Task goal - Omit all pictures, and print word for word only the lines from the one containing "This screenshot has width=806, height=638." through the end of the data.

Recorded information -

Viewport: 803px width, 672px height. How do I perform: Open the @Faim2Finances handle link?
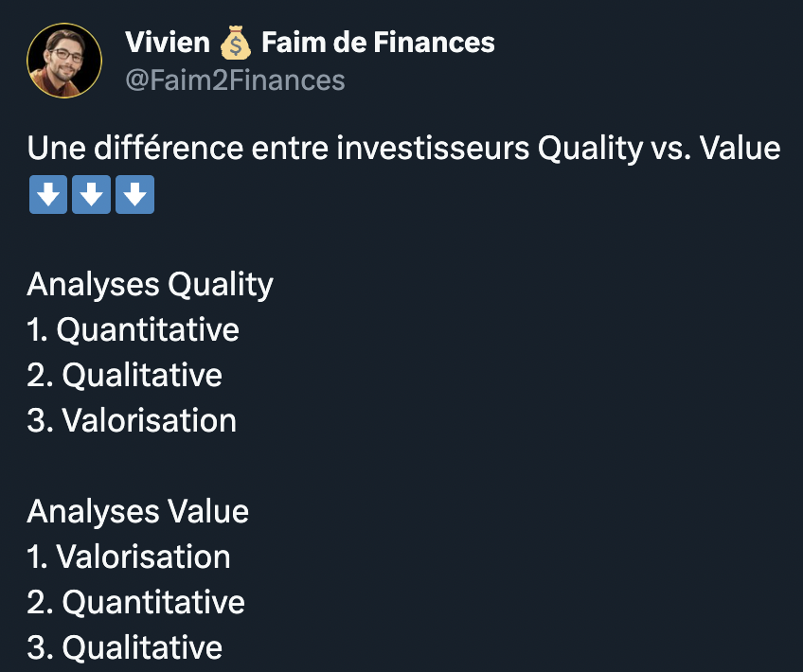click(235, 80)
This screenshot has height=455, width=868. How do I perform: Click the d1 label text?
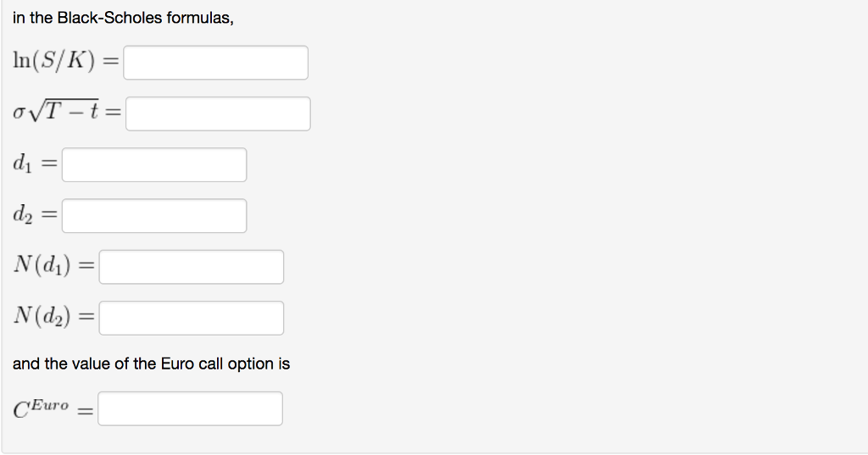coord(22,164)
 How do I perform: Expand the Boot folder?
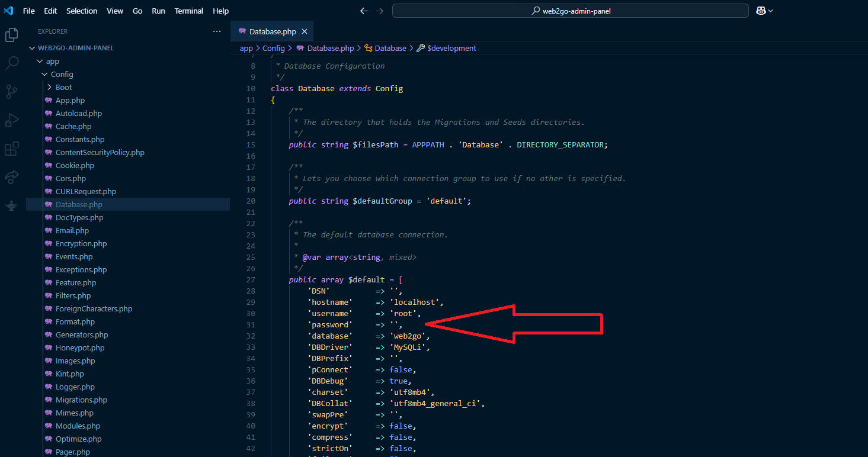tap(63, 87)
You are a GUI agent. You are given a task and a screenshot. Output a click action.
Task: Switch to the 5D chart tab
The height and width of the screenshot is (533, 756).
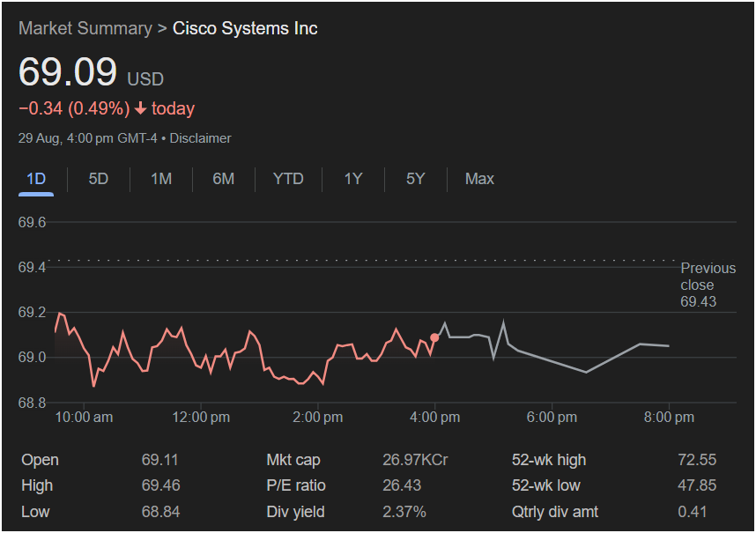[99, 179]
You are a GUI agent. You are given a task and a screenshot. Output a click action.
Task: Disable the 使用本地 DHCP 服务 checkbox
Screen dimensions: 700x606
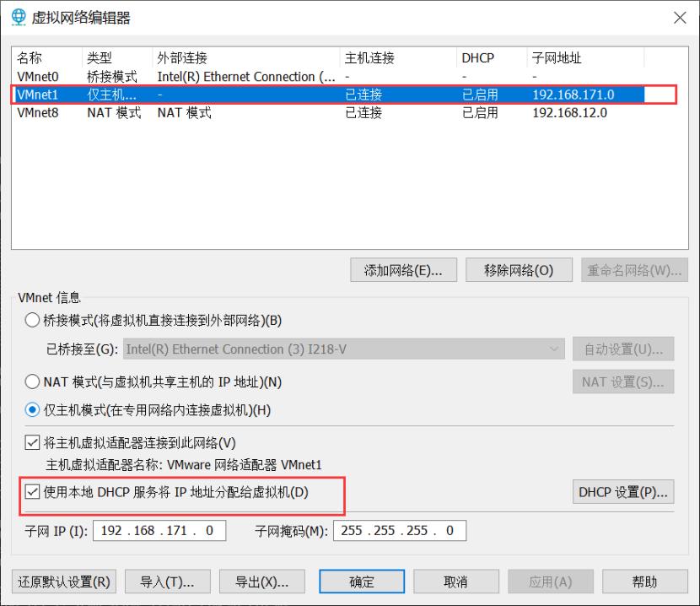click(x=32, y=494)
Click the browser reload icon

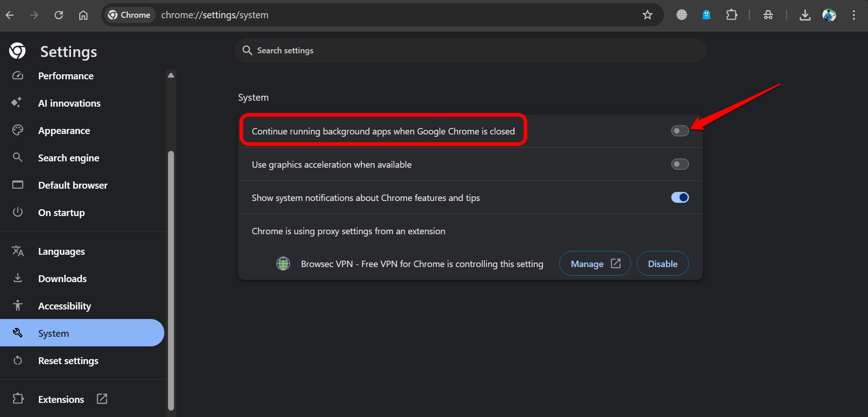(x=59, y=15)
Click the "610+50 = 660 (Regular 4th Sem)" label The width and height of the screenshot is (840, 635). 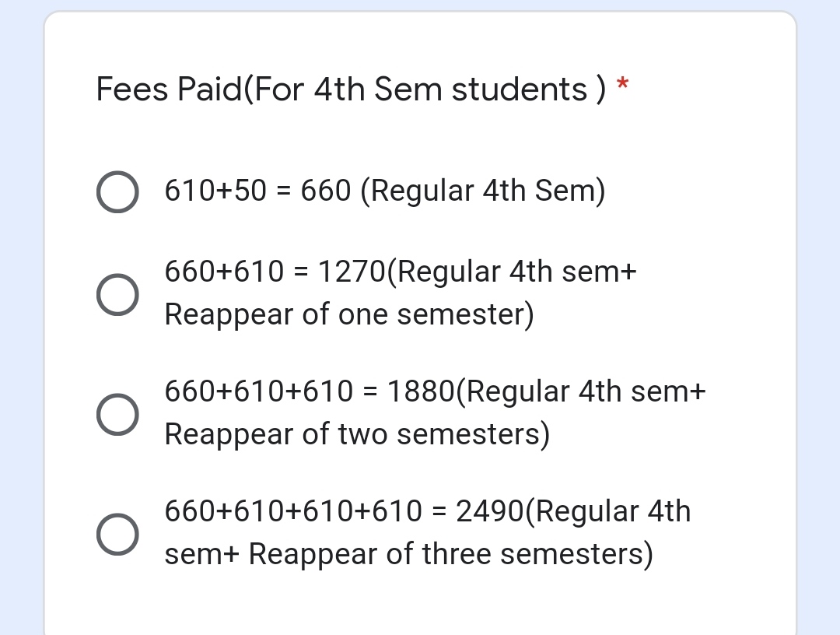pyautogui.click(x=384, y=191)
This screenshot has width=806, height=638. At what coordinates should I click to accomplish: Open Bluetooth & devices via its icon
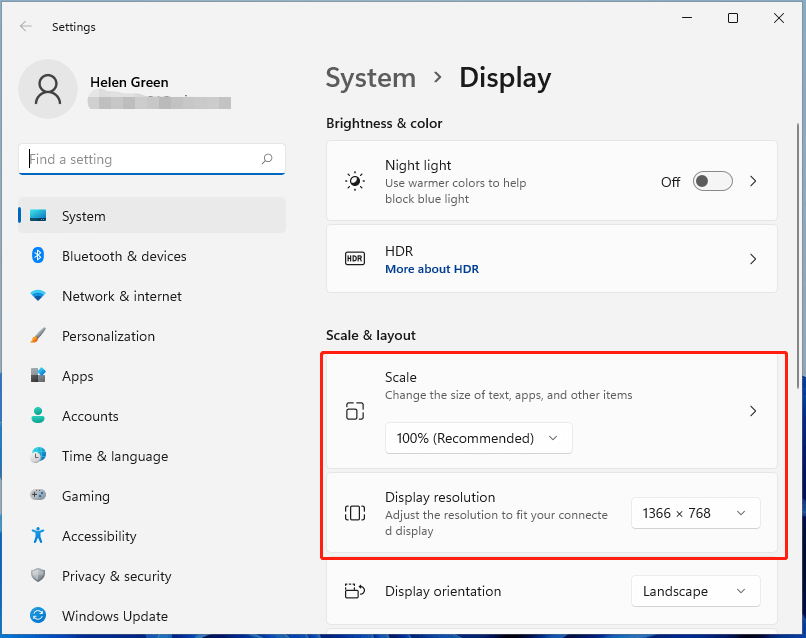[36, 256]
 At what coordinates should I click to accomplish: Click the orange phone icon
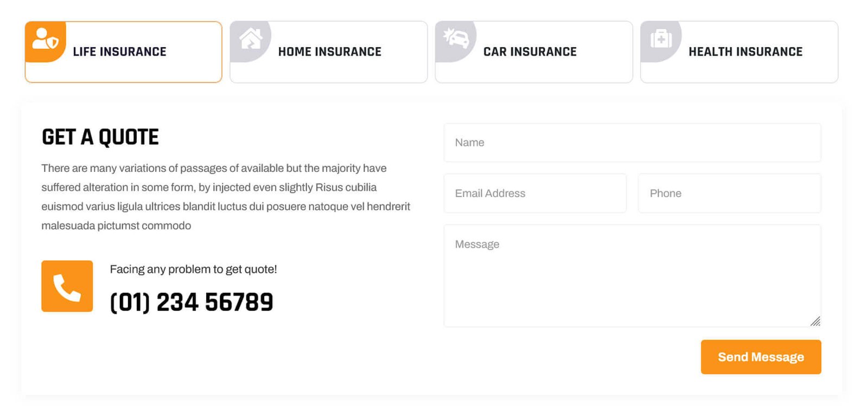[x=67, y=286]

Answer space -
This screenshot has width=806, height=638. At what coordinates should I click to accomplish: Open Bluetooth & devices via its icon
[36, 256]
 At what coordinates should I click to accomplish: Click the orange phone icon
[x=67, y=286]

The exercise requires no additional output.